- Poster
- Directed by: Matthew Gentile
- Written by: Matthew Gentile
- Produced by: Kevin Matusow; Carissa Buffel; Gia Walsh;
- Starring: Tom Pelphrey; Idina Menzel; Ryan Phillippe; Jacki Weaver; Shantel VanSanten; Paul Schneider; Kevin Corrigan; Moisés Arias;
- Cinematography: Kalilah Robinson
- Edited by: Matt Allen; Christopher Young;
- Music by: Scott Gentile
- Production companies: The Traveling Picture Show Company; Gigi Films;
- Distributed by: Lionsgate/Saban Films (US & Canada), Universal Pictures (International)
- Release dates: June 27, 2022 (TFF); October 21, 2022 (United States);
- Running time: 102 minutes
- Country: United States
- Language: English

= American Murderer =

2022 film directed by Matthew Gentile

American Murderer is a 2022 American true crime drama film, written and directed by Matthew Gentile in his feature directorial debut. It stars Tom Pelphrey, Idina Menzel, Ryan Phillippe, Jacki Weaver, Paul Schneider, Shantel VanSanten, Kevin Corrigan, and Moisés Arias. The film tells the story of Jason Derek Brown and premiered on June 27, 2022, at the Taormina Film Fest in Sicily. The film was theatrically released in the United States on October 21, 2022, and received positive reviews, with particular praise for Pelphrey's and Weaver's performances and Gentile's direction. It also performed very well on streaming, topping charts in over 50 countries, including the top 10 on Hulu.

==Cast==
- Tom Pelphrey as Jason Derek Brown
- Idina Menzel as Melanie
- Ryan Phillippe as Lance Leising
- Jacki Weaver as Jeanne
- Shantel VanSanten as Jamie Brown
- Paul Schneider as David Brown
- Kevin Corrigan as David Brown Sr.
- Moisés Arias as Kyle Wallace
- Emelina Adams as Michelle

==Production==
Writer/Director Matthew Gentile had first learned about Jason Derek Brown when he was about fourteen years old: "Before I wanted to be a filmmaker, I wanted to be an FBI agent. I had heard about Jason's case because I used to go on the FBI website and I would look at the top 10 fugitives. Jason's face stuck out because on the Top 10 list you have menacing faces, Whitey Bulger, Osama Bin Laden, and then this surfer dude from Southern California. I was immediately interested in the story."

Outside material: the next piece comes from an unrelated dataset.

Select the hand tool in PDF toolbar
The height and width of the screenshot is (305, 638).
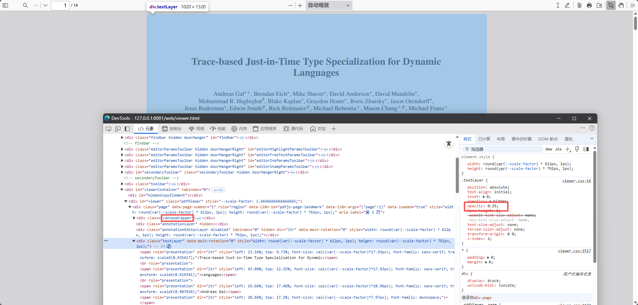click(x=621, y=5)
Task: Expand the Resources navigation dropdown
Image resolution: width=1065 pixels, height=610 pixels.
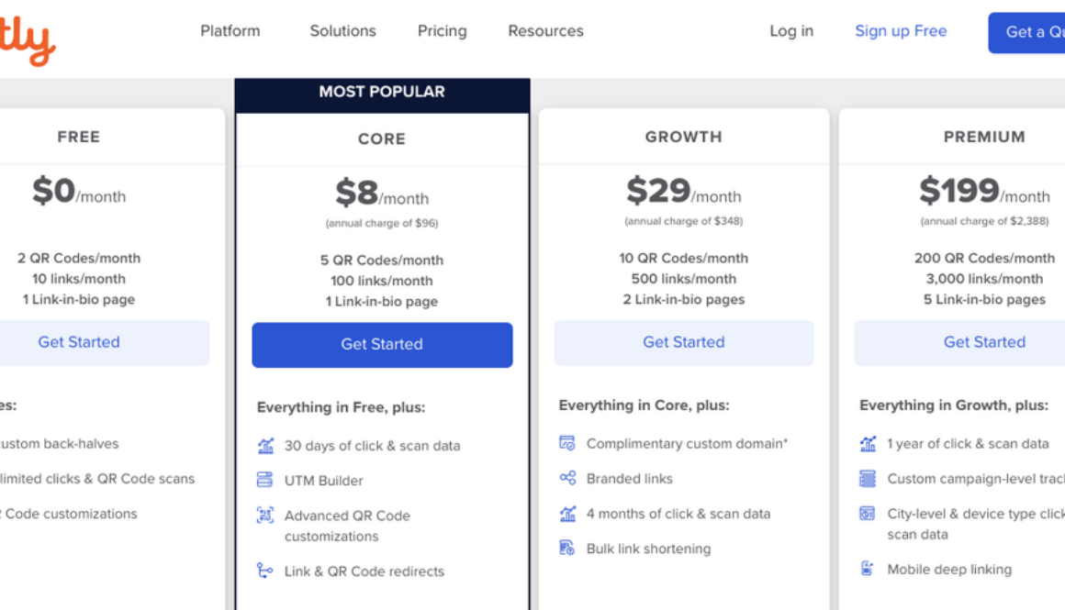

After graduating film school at the American Film Institute over a decade later, Gentile learned Brown was still missing and became inspired to tell this story as his first feature film. Inspired by dark, gritty character studies such as Star 80, The Honeymoon Killers, and Vengeance is Mine, Gentile wrote the screenplay on spec.

In 2018, he completed a proof of concept short film with Jonathan Groff in the main role and Amanda Crew which served as a calling card for the screenplay that was sold to Traveling Picture Show Company and GiGi Films.

In December 2020, it was announced Tom Pelphrey, Idina Menzel, Ryan Phillippe, Jacki Weaver, Paul Schneider, Shantel VanSanten, Kevin Corrigan and Moisés Arias had joined the cast of the film.

Principal photography was completed on a tight schedule (22 days) at the height of the pandemic, in November/December 2020, with pick-ups and second unit photography done in early 2021.

==Release==
It premiered at the Taormina Film Fest in Sicily on June 27, 2022, where it was nominated for the Cariddi D'Oro.

After early screenings at multiple festivals including Newport Beach, Boston, Fayetteville, and Buffalo—the film won the Artistic Director's Award at the San Diego International Film Festival in October 2022, Best Narrative Feature at Fayetteville Film Fest, and Best Actor (Tom Pelphrey) and Best Music (Scott Gentile) at the Boston Film Festival.

On 19 July 2022, it was announced in Variety that Saban Films bought the rights to distribute American Murderer in the United States and Canada. It had a limited theatrical release on October 21, 2022, before coming out on digital/demand on October 28, 2022.

American Murderer was released internationally by Universal Pictures on January 30, 2023.

==Reception==

After the international release through Universal Pictures, American Murderer became a top 10 hit on streaming platforms including Hulu, iTunes, Google, Rakuten TV, and OSN in over 45 countries including the US, Italy, Spain, Brazil, Germany, Austria, and Switzerland.

In an article for We Got This Covered, Scott Campbell analyzed how American Murderer became a sleeper hit on streaming.